The Prince of Wales gets a lesson on First Nations art from Canada during the opening of new Emily Carr exhibition in London.

Plains Cree artist Judy Anderson gives His Royal Highness an arts and crafts lesson at London gala

A Plains Cree artist from Saskatchewan who was invited to teach at the Prince's School of Traditional Arts in London, England never imagined that one of her students would be His Royal Highness himself, but then Prince Charles sat down for a lesson on how to sew beads and porcupine quills on a moose hide.

Regina artist and professor Judy Anderson showed the Prince of Wales how to attach beads and quills to a moose hide.

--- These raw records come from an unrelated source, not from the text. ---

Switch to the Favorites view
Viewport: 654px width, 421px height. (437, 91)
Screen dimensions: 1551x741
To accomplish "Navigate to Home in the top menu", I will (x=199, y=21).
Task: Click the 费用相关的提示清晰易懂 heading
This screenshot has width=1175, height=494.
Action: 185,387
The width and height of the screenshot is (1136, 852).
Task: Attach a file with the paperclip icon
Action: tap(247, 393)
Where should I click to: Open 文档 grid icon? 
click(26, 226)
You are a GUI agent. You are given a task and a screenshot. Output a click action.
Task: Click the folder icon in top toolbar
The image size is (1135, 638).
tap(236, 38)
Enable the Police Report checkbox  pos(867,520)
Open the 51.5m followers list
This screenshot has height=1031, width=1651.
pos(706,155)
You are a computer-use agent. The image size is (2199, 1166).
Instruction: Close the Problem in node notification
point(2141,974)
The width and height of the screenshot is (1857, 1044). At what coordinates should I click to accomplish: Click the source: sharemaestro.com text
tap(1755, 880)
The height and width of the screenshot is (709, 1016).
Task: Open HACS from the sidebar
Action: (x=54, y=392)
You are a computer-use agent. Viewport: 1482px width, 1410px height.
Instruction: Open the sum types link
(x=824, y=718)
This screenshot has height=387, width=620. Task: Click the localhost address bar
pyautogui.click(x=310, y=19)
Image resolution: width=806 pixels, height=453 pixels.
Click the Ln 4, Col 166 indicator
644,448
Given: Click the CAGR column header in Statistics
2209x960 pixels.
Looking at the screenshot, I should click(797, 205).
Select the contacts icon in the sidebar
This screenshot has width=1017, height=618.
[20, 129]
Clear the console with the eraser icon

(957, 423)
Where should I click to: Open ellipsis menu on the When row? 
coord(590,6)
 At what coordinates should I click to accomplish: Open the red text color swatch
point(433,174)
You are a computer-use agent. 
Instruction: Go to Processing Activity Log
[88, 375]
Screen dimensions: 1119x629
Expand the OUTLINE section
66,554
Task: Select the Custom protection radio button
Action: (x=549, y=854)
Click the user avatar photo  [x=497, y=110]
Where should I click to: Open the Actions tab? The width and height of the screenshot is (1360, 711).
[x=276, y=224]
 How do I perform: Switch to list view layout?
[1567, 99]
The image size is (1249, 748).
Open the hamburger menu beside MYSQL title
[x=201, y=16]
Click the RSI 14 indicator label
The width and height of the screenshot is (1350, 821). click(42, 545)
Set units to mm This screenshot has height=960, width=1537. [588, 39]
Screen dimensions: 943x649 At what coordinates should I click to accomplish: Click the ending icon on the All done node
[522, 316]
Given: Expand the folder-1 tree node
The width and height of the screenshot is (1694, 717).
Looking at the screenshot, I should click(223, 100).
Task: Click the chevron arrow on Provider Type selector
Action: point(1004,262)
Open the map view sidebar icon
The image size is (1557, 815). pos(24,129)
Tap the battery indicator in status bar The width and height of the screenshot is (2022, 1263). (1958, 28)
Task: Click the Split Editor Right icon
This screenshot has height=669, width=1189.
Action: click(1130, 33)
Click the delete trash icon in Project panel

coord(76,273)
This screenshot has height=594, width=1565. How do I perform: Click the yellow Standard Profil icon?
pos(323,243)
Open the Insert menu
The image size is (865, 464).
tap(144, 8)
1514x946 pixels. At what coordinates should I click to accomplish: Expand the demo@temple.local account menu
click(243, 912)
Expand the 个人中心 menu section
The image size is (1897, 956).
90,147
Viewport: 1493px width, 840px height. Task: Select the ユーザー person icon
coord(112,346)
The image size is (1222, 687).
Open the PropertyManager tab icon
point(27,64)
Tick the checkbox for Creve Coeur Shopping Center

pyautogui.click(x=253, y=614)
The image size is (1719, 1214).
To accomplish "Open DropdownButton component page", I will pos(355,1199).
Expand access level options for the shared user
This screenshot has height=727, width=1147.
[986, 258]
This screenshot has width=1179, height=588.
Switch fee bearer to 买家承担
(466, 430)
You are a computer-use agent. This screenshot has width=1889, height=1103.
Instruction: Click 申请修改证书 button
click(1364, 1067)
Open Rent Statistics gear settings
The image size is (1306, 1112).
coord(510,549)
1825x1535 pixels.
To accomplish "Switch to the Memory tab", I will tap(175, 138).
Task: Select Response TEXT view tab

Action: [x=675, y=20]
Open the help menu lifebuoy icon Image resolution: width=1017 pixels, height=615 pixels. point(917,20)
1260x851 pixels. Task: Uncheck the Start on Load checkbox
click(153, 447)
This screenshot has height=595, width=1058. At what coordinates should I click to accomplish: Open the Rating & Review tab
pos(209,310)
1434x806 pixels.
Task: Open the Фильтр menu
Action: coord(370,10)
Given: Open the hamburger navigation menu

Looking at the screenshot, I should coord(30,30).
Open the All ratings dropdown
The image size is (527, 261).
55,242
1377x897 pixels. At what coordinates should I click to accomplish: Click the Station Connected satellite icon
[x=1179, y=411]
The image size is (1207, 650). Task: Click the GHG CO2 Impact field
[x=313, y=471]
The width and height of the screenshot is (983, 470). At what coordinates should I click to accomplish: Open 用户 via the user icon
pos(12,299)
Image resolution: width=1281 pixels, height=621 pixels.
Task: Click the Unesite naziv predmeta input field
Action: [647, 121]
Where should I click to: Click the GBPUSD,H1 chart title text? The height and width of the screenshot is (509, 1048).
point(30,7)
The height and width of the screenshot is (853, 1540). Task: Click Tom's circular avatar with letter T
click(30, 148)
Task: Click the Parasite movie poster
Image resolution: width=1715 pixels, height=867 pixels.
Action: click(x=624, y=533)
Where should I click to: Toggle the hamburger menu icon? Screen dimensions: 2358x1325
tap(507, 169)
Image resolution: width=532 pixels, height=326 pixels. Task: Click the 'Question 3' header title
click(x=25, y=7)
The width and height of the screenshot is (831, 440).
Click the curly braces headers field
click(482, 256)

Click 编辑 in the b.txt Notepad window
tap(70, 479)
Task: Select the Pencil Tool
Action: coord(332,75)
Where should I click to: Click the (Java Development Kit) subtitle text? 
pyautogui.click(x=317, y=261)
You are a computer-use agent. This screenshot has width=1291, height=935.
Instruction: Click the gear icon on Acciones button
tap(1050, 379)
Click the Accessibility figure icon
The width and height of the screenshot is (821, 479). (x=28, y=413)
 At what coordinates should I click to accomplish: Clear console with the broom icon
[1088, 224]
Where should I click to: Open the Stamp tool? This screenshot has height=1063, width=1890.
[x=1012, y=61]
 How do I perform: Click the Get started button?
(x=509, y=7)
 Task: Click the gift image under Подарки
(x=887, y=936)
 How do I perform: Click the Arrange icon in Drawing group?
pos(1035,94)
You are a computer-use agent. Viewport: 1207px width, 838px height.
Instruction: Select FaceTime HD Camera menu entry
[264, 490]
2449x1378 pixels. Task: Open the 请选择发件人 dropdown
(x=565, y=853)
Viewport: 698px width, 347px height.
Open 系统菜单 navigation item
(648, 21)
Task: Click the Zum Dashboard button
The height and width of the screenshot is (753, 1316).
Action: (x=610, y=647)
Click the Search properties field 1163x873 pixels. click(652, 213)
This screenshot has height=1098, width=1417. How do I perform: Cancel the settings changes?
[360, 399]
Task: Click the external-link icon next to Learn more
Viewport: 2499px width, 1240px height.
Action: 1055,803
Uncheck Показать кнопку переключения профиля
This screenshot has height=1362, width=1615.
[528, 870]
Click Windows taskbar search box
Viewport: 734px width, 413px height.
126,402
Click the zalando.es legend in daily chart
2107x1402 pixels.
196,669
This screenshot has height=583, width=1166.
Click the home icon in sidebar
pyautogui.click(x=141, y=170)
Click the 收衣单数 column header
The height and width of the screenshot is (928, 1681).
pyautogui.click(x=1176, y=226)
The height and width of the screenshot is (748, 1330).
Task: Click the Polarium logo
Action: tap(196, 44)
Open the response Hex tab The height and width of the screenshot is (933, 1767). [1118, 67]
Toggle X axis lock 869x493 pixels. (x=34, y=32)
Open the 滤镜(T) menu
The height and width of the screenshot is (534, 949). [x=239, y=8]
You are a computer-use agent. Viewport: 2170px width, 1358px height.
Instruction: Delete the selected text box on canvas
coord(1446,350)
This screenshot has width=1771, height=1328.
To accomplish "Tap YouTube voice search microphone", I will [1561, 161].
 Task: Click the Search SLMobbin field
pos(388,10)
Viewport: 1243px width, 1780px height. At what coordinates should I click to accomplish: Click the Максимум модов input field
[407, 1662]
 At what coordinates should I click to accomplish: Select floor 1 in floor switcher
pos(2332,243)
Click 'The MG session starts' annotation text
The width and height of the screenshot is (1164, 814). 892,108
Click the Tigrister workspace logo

"When he turned the corner, to come to where we were, I just went 'Uhhhh! There he is!'" said Judy Anderson, a Regina artist and professor. "Then I got very nervous and my heart was pounding."

The Prince of Wales was attending an event at the Dulwich Picture Gallery Tuesday night to celebrate a new exhibition dedicated to Emily Carr, a Canadian artist whose work was inspired by indigenous peoples and culture.

The Prince visited with students from the Emily Carr University in Canada, First Nations artists, Anderson and her students.

I got very nervous and my heart was pounding.- Judy Anderson, Regina artist

At one point, Prince Charles expressed interest in grabbing hold of some porcupine quills, giving Anderson a royal fright.

"He stuck his hand in there and it just scared me. 'No, don't do that! You could stick this in your finger and it won't come out!'" screamed Anderson, with a laugh, as she described what she wanted to shout - but didn't - at the Prince to stop him from stabbing himself with a quill.

"It would have been horrible if he'd actually been injured at my table."

Anderson, an associate professor of Indian Fine Arts at the First Nations University of Canada, was invited to take classes and teach at the Prince's school for eight weeks this fall. It's the first time aboriginal art and culture from Canada has been taught at the school, which is dedicated to traditional art forms from around the world.

In one of Anderson's first lectures, she introduced her students from Asia, Africa and the United Kingdom to making art with a moose hide.

"Everybody loves it. Everybody loves the smell. I don't know if you've smelled it before, but it has an incredibly smoky smell," explained Anderson.

Anderson's teaching exchange is part of a partnership that was struck after the Prince of Wales and Duchess of Cornwall visited the First Nations University in Regina during their whistle-stop Canadian tour in 2012. 

Prince Charles' charity organization, Prince's Charities Canada, has made indigenous art a priority. It's funding several projects in Canadian aboriginal communities to strengthen the survival of traditional arts and crafts.